I have also used photography as a tool for documenting craftsmanship and technique. In 1977, I assisted Robert Whitley in the reproduction of the presidential desk for the JFK Memorial Library, photographing and patterning the original desk in the Oval Office.

 

 

 

I worked with professional photographer Bill Byers to produce the technical photographic series in my book, Sculpting Wood, published in 1986.  In 1992, I reproduced and photographed ancient clay working techniques for a scholarly work on Japanese art, written by Dr. Penelope Mason.

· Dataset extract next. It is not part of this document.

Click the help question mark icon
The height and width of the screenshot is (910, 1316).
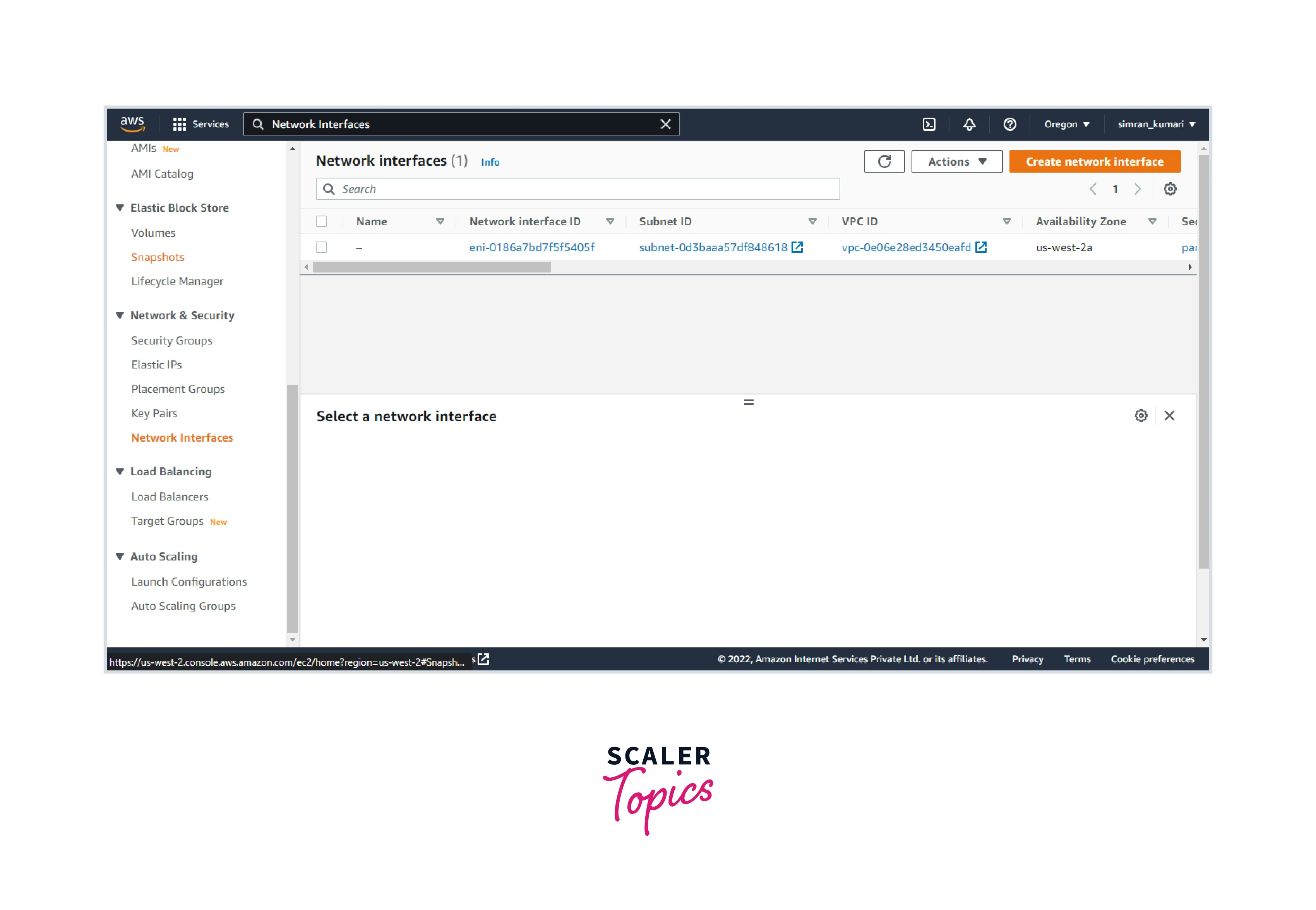coord(1010,124)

 In 1996, I began using digital technology, using the Polaroid PDC 2000 professional camera and Photoshop version 4 as an image-editing tool.  In 2004 I began photographing with the Canon 10D Digital SLR, then moved to the Nikon D2H and D2X professional systems, and have all but abandoned film in favor of digital media.

The Common Thread 

A common thread throughout my work, no matter the medium, the subject, or the technique, is the presence of naturally occurring line.  Since my childhood days of working with my father, harvesting and turning spalted wood (partially decomposed wood marked with rich dark zone lines formed by carbonaceous deposits), the use of natural line reasserts itself continually in my work.  I have a trust in the natural formations and graphic patterns that exist everywhere, believing that these natural occurrences are the foundation of graphic art since the beginning of mankind.  Pattern and imagery, like spalting or the cracking that occurs in wood, are all around us both in this world and the unseen world.  Just as airflow patterns are viewed in laboratory wind tunnels by adding smoke, to me the camera and my process expose the unseen patterns occurring in nature.  In many ways this is like cutting the log to expose the grain and, when present, the naturally drawn lines of spalted wood.

 

 

The photos in this portfolio are printed on Epson Enhanced Matte paper.  I use(d) Epson Ultrachrome inks in an Epson 2200 color printer.  These photo-abstract images are all in-camera photographs, not manipulated or added to after the image has been captured by the camera.  I use(d) the Nikon D2H and D2X cameras and process(ed) the photos with a carefully managed color workflow on an Apple G5 Dual 2 Ghz Machine with 6 GB Ram.  The works represent 2 years of endeavor with this process, after a lifetime of study.